Copy out wording

Started by Magnus Haganderover 16 years ago10 messages
#1Magnus Hagander
magnus@hagander.net

Our documentation for COPY
(http://www.postgresql.org/docs/8.4/static/sql-copy.html) has the
following to say:
"
The CSV format has no standard way to distinguish a NULL value from
an empty string. PostgreSQL's COPY handles this by quoting. A NULL is
output as the NULL string and is not quoted, while a data value
matching the NULL string is quoted. Therefore, using the default
settings, a NULL is written as an unquoted empty string, while an
empty string is written with double quotes (""). Reading values
follows similar rules. You can use FORCE NOT NULL to prevent NULL
input comparisons for specific columns.
"

Shouldn't that be:
"A NULL is output as the NULL string and is not quoted, while a data
value matching the empty string is quoted"?

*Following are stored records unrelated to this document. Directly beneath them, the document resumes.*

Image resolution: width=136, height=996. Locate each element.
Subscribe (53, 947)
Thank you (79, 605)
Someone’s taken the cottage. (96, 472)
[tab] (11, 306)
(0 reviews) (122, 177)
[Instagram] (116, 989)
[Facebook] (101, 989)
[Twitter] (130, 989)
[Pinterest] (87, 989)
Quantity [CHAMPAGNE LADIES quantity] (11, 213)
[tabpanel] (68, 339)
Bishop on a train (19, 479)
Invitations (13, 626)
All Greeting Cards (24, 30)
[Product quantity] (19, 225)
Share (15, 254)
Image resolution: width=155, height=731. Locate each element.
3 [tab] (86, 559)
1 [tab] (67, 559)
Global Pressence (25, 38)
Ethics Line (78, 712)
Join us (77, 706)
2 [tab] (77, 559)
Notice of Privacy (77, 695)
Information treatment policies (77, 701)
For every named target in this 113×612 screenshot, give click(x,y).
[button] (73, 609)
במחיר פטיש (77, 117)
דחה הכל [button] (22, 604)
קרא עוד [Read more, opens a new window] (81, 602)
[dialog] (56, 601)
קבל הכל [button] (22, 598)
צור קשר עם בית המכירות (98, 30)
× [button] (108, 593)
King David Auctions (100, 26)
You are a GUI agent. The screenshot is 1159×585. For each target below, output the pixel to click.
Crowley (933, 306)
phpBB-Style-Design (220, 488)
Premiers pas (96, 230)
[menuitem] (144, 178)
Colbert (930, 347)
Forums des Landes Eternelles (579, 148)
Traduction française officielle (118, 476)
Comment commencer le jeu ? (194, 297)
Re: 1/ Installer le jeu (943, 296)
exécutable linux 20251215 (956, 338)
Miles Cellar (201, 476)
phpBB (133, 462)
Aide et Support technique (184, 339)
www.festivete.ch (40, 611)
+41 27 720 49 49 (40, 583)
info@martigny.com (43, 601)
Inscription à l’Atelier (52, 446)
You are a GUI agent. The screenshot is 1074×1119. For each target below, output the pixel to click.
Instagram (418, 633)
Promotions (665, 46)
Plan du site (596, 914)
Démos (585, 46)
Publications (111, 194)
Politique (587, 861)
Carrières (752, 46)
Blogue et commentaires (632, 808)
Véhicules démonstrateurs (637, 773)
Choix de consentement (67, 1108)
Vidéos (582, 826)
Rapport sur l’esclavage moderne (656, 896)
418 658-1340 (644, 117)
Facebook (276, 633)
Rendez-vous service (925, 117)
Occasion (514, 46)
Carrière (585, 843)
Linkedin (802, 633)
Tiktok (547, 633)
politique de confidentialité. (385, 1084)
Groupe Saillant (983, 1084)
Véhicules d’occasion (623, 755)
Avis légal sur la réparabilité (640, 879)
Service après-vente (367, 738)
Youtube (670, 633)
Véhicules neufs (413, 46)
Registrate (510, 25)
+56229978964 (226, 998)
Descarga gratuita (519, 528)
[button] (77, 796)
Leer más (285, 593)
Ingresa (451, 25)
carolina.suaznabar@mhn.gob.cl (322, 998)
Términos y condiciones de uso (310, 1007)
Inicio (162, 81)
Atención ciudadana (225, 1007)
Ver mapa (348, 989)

If not, then what really is the difference between a NULL and a NULL string?

--
Magnus Hagander
Me: http://www.hagander.net/
Work: http://www.redpill-linpro.com/

#2Quan Zongliang
quanzongliang@gmail.com
In reply to: Magnus Hagander (#1)
Re: Copy out wording

Shouldn't that be:
"A NULL is output as the NULL string and is not quoted, while a data
value matching the empty string is quoted"?

sure, the document seems to has mistake.

and i parse csv format with same way in import function

-----------------------------------------------
Quan Zongliang
quanzongliang@gmail.com

#3Magnus Hagander
magnus@hagander.net
In reply to: Magnus Hagander (#1)
Fwd: Copy out wording

Crap, I just realized I sent to pgadmin hackers by mystake. Meh.

Our documentation for COPY
(http://www.postgresql.org/docs/8.4/static/sql-copy.html) has the
following to say:
"
 The CSV format has no standard way to distinguish a NULL value from
an empty string. PostgreSQL's COPY handles this by quoting. A NULL is
output as the NULL string and is not quoted, while a data value
matching the NULL string is quoted. Therefore, using the default
settings, a NULL is written as an unquoted empty string, while an
empty string is written with double quotes (""). Reading values
follows similar rules. You can use FORCE NOT NULL to prevent NULL
input comparisons for specific columns.
"

Shouldn't that be:
"A NULL is output as the NULL string and is not quoted, while a data
value matching the empty string is quoted"?

If not, then what really is the difference between a NULL and a NULL string?

--
Magnus Hagander
Me: http://www.hagander.net/
Work: http://www.redpill-linpro.com/

#4Andrew Dunstan
andrew@dunslane.net
In reply to: Magnus Hagander (#3)
Re: Fwd: Copy out wording

Magnus Hagander wrote:

Our documentation for COPY
(http://www.postgresql.org/docs/8.4/static/sql-copy.html) has the
following to say:
"
The CSV format has no standard way to distinguish a NULL value from
an empty string. PostgreSQL's COPY handles this by quoting. A NULL is
output as the NULL string and is not quoted, while a data value
matching the NULL string is quoted. Therefore, using the default
settings, a NULL is written as an unquoted empty string, while an
empty string is written with double quotes (""). Reading values
follows similar rules. You can use FORCE NOT NULL to prevent NULL
input comparisons for specific columns.
"

Shouldn't that be:
"A NULL is output as the NULL string and is not quoted, while a data
value matching the empty string is quoted"?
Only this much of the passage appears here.